- **WHAT IS EXPECTED**: Using the data below, show every line where the word "connexion" occurs.
*** INFORMATION SUPPLIED Section Begins ***
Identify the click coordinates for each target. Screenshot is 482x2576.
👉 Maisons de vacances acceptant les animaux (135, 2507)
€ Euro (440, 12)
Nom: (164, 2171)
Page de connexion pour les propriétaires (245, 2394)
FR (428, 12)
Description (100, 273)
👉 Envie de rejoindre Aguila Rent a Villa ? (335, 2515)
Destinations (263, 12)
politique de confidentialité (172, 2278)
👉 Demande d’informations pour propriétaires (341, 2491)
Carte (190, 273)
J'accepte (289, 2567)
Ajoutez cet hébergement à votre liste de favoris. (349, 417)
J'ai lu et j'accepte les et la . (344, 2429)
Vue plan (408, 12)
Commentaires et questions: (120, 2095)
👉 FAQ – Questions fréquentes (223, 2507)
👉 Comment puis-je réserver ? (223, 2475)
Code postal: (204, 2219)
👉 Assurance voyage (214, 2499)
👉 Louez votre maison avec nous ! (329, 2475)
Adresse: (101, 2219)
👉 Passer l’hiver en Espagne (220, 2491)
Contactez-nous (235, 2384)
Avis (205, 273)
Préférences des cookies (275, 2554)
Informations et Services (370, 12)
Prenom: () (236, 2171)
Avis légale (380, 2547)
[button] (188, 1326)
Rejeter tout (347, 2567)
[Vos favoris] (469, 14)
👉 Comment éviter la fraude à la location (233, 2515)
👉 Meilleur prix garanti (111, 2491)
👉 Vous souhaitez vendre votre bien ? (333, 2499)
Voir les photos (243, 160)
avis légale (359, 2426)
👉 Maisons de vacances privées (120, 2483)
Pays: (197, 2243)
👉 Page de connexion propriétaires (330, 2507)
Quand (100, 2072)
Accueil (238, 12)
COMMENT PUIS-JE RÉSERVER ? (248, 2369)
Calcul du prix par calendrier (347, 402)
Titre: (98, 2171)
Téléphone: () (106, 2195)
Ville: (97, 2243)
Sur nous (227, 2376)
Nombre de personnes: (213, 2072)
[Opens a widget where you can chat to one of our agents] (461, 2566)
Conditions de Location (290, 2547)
*** INFORMATION SUPPLIED Section Ends ***
- **EXPECTED ANSWER**:
Page de connexion pour les propriétaires (245, 2394)
👉 Page de connexion propriétaires (330, 2507)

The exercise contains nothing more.